One of the most insightful contributions of the book is how it reframes what happens during play. Play is not simply about enjoyment or entertainment. It is where students test ideas, negotiate meaning, take risks, experience frustration, and learn to regulate their emotions. It is where they build connections—not only with each other, but also with their teachers, their environment, and the learning itself. These are not secondary outcomes that sit alongside academic learning; they are foundational to it. As educators, we often attempt to teach social and emotional skills explicitly, but the book reminds us that these skills are most effectively developed through lived experience, and play provides that space in a way that no worksheet or direct instruction ever could.
Another idea that stayed with me long after reading is the book’s challenge to a deeply rooted assumption in education—the belief that rigor and joy cannot coexist. Too often, rigor is associated with silence, structure, and compliance, while joy is seen as something that distracts from “serious learning.” A Pedagogy of Play dismantles this false dichotomy with both clarity and conviction. It shows that playful learning is not the absence of rigor, but rather its enhancement. When students are emotionally engaged, socially connected, and intellectually challenged at the same time, learning becomes more—not less—rigorous. Rigor does not cancel out joy, and joy does not cancel out rigor. In fact, they depend on each other.
The book also serves as an important mirror for educators. Playful learning requires us to reconsider our role in the classroom. It asks us to move from delivering content to designing experiences, from controlling learning to guiding it, and from speaking to listening. It invites us to step into our students’ shoes—to see what they see, to feel what they feel, and to understand what makes learning meaningful from their perspective. This is not always easy work. It requires letting go of certainty, embracing unpredictability, and trusting students as active participants in their own learning. Yet, it is precisely this shift that allows teaching to become more responsive, more human, and ultimately more effective.
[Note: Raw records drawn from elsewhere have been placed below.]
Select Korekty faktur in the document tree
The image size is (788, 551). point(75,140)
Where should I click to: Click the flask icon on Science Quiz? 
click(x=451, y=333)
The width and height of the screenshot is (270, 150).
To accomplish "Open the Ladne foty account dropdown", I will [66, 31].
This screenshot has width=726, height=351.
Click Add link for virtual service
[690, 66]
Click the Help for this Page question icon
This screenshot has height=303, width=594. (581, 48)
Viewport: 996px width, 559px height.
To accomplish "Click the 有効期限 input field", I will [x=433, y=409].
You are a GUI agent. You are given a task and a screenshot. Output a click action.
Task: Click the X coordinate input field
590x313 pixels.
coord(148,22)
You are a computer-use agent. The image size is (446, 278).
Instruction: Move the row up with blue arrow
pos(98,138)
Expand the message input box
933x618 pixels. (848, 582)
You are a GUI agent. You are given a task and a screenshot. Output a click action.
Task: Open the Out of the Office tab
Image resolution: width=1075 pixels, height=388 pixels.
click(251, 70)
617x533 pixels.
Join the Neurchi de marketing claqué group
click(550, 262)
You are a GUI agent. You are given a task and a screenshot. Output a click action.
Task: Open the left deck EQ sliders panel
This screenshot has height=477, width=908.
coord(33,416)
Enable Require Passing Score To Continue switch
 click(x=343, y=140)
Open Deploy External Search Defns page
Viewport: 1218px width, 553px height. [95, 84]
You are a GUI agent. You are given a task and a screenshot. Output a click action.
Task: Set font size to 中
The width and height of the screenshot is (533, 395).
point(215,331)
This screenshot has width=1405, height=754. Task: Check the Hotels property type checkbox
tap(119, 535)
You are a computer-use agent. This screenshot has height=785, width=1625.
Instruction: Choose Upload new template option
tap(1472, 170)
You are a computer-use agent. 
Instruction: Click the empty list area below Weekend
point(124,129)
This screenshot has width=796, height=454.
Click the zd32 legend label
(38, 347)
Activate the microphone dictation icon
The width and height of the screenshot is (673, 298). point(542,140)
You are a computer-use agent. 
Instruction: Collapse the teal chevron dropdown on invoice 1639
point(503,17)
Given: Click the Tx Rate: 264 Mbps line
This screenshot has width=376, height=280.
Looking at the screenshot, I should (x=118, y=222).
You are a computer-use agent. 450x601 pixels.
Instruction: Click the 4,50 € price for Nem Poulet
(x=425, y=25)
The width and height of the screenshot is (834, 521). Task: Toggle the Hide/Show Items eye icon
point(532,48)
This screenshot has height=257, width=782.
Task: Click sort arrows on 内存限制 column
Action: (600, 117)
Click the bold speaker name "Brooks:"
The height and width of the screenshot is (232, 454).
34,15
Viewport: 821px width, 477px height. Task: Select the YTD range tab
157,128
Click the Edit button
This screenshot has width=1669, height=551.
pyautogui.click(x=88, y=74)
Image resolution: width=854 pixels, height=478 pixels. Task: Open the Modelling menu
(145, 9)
What I particularly appreciated about A Pedagogy of Play is that it does not ignore the realities of schools. Curriculum demands, time constraints, and assessment pressures are acknowledged throughout. The authors do not present playful learning as a simplistic solution or a one-size-fits-all approach. Instead, they frame these realities as tensions that educators must navigate thoughtfully. This makes the book not only inspiring, but also credible and realistic. It speaks to the complexity of teaching without losing sight of what is possible.
In many ways, reading this book felt like engaging in a conversation with experienced educators who understand both the beauty and the challenges of our profession. It is insightful without being overwhelming, practical without being prescriptive, and visionary without losing connection to the classroom. It reminded me why I chose to become an educator—not simply to deliver content, but to create spaces where students can think, connect, explore, and grow.
A Pedagogy of Play is, ultimately, more than a book about play. It is a book about connection, meaning, and what learning should feel like in schools today. If we accept that schools are now one of the last places where children can truly be together, then we must also accept the responsibility that comes with that reality. Schools must be places where students can learn, socialize, play, and develop as individuals at the same time. This book is a powerful reminder of that responsibility, and an invitation to embrace it with intention and courage.
Sources
¹ Mardell, B., Ryan, J., Krechevsky, M., Baker, M., Schulz, S., & Liu Constant, Y. (2023). A Pedagogy of Play: Supporting Playful Learning in Classrooms and Schools. Project Zero, Harvard Graduate School of Education.